DATASET ENTRIES =
----

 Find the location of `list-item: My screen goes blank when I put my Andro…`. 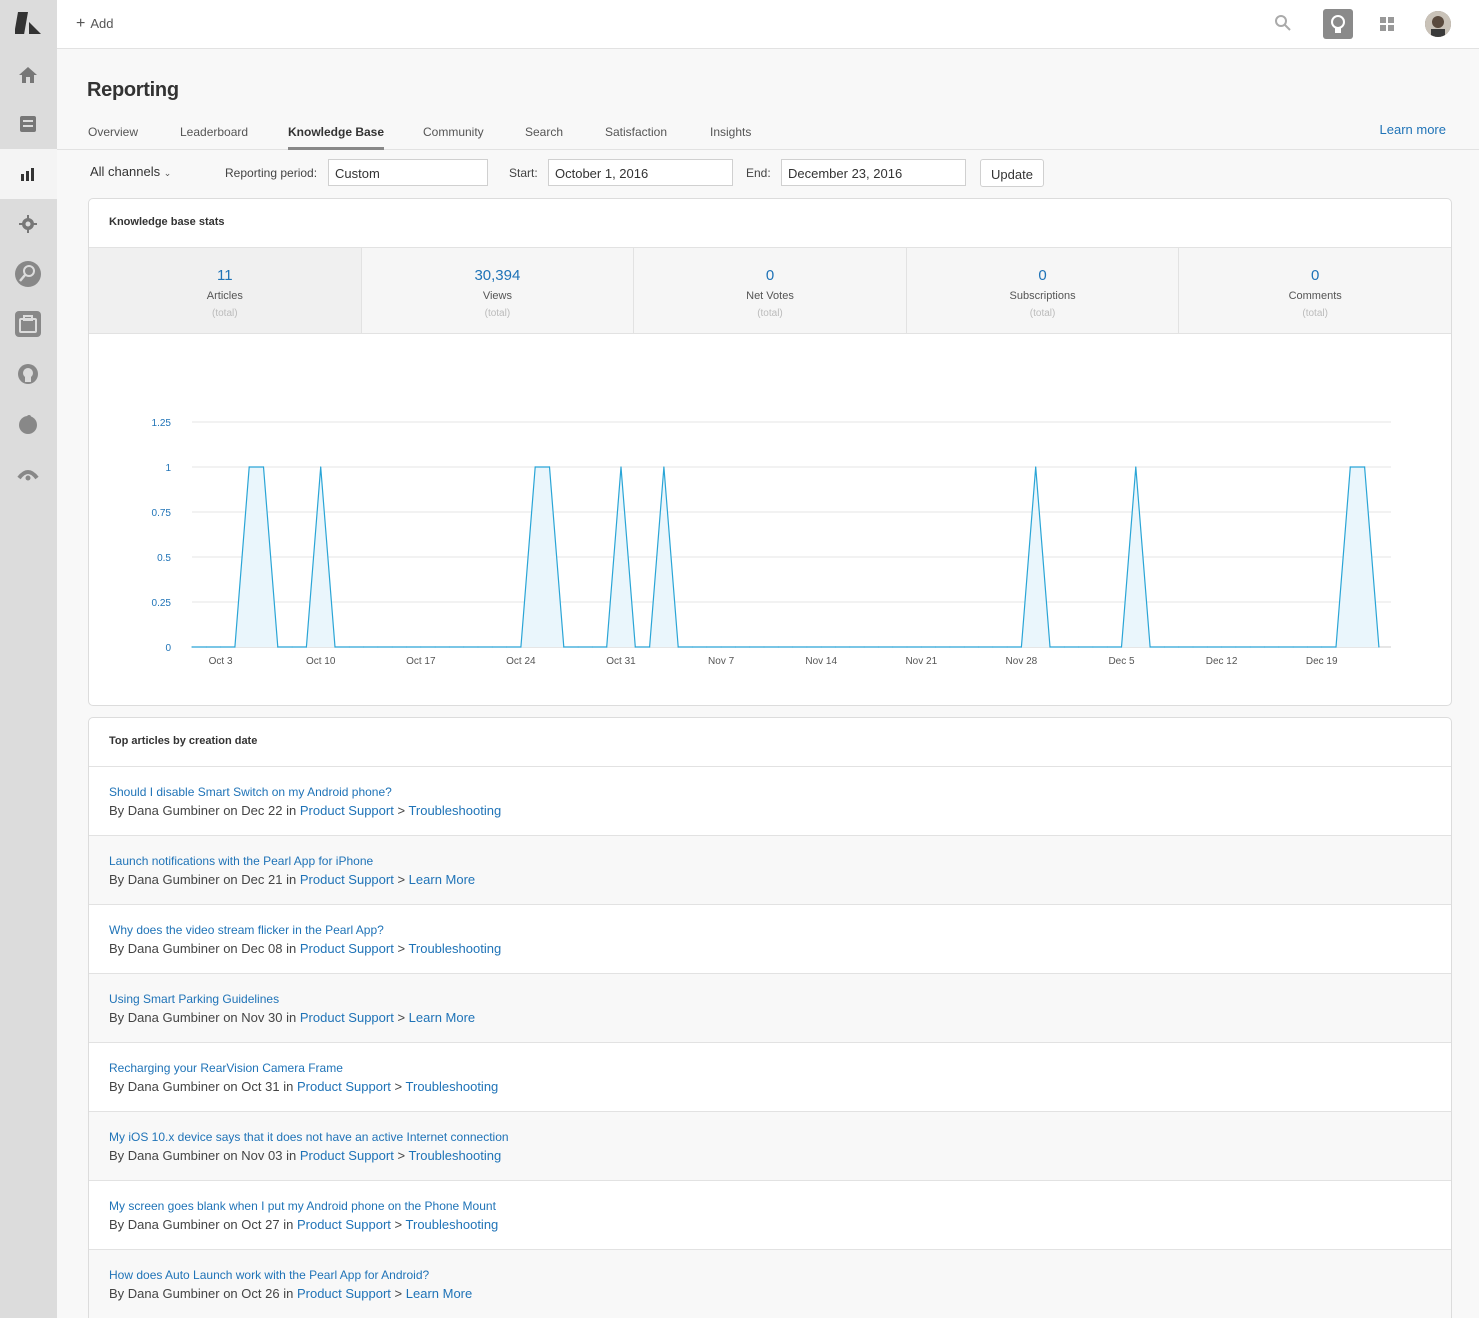

list-item: My screen goes blank when I put my Andro… is located at coordinates (770, 1216).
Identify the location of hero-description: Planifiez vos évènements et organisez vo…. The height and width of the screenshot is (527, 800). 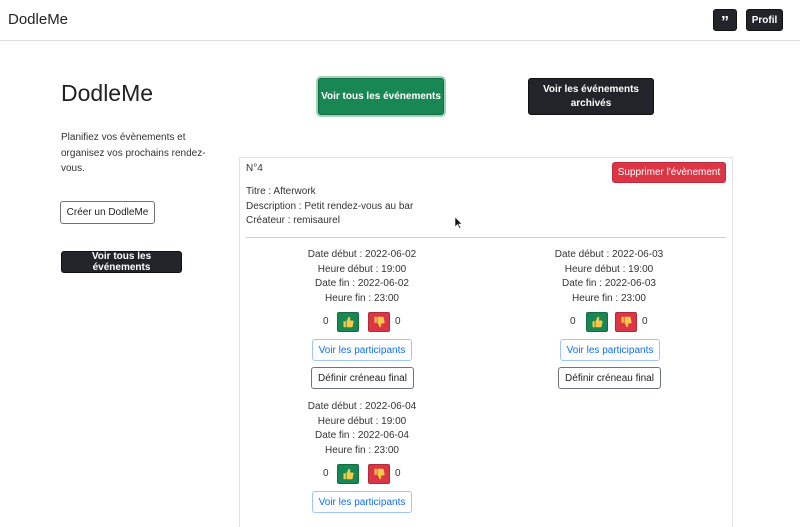
(134, 153).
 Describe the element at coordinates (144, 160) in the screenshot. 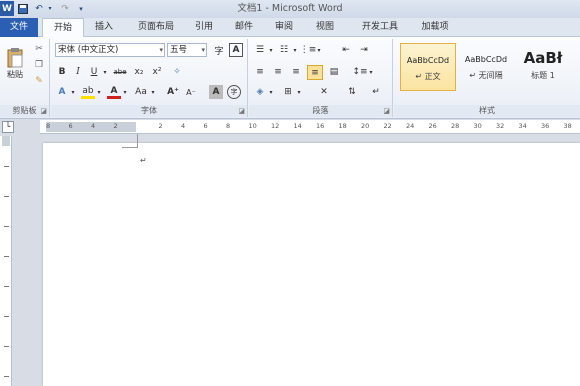

I see `paragraph-mark-icon: ↵` at that location.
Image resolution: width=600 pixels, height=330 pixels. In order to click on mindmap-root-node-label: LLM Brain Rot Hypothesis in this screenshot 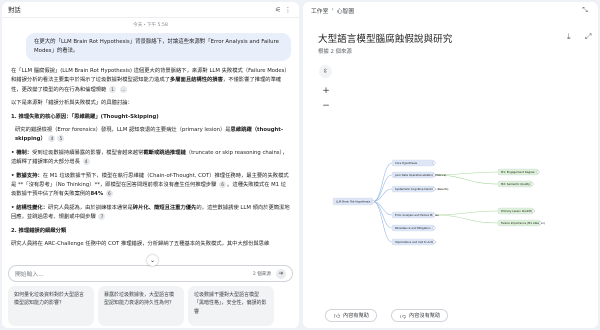, I will do `click(354, 202)`.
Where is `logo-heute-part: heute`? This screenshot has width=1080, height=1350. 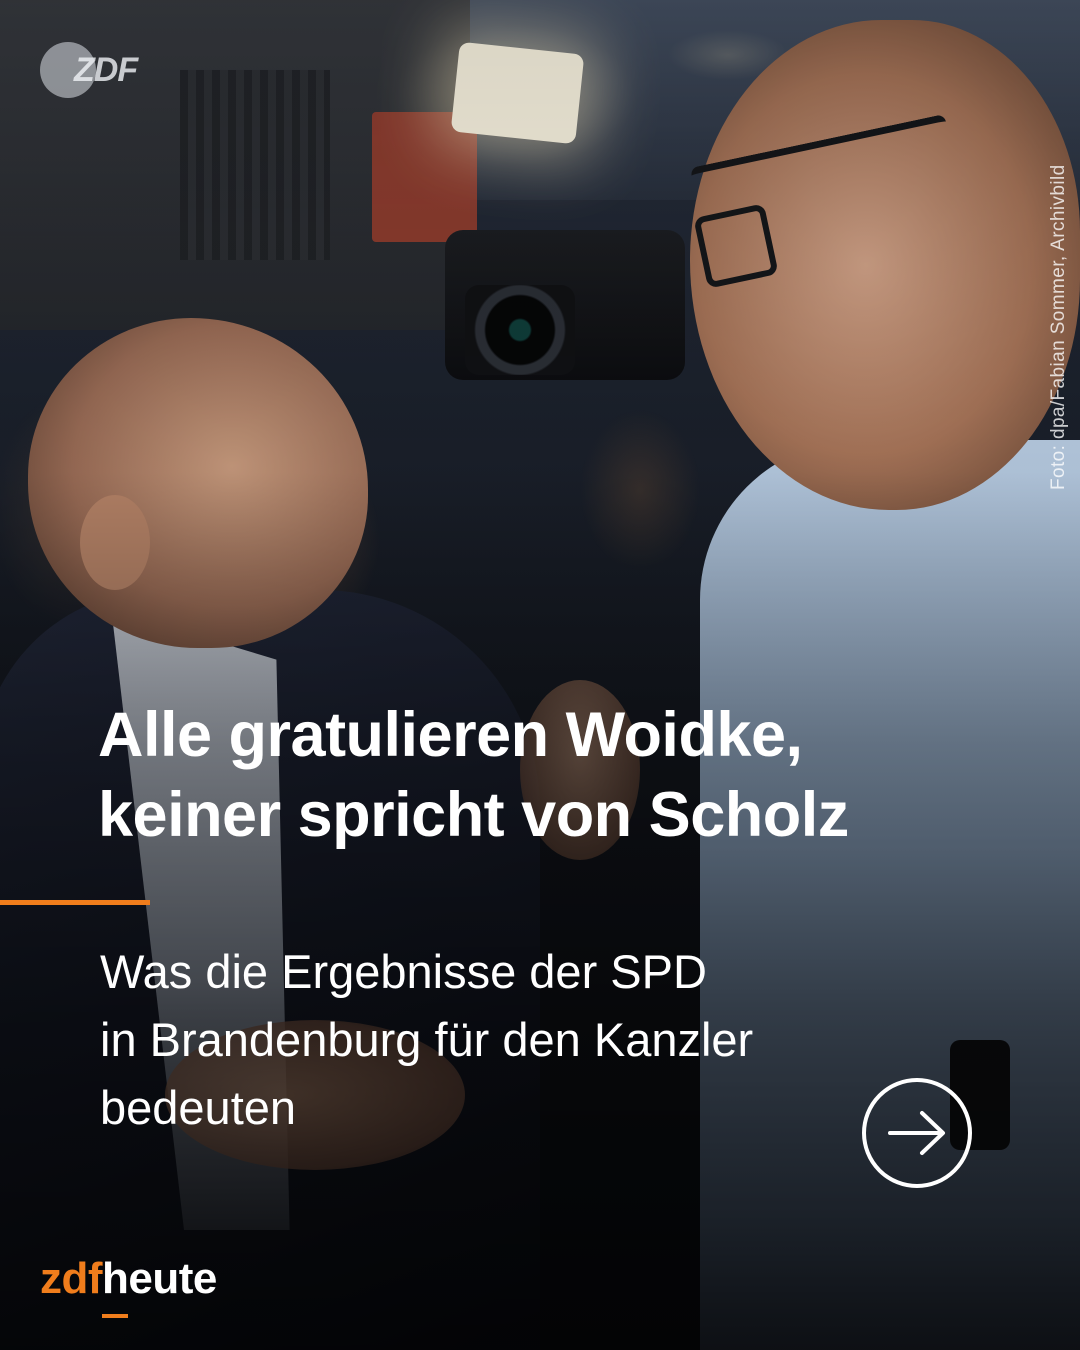 logo-heute-part: heute is located at coordinates (160, 1286).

----

Render the lines as a numbered list, starting at the first line and ending at the line that contains "at that location.". Skip blank lines and leave the pictures out.

THE COMPLETED TASK =
1.  Find the location of `list-item: My screen goes blank when I put my Andro…`. 
2. list-item: My screen goes blank when I put my Andro… is located at coordinates (770, 1216).
3. Identify the location of hero-description: Planifiez vos évènements et organisez vo…. The height and width of the screenshot is (527, 800). 
4. (134, 153).
5.  Describe the element at coordinates (144, 160) in the screenshot. 
6. I see `paragraph-mark-icon: ↵` at that location.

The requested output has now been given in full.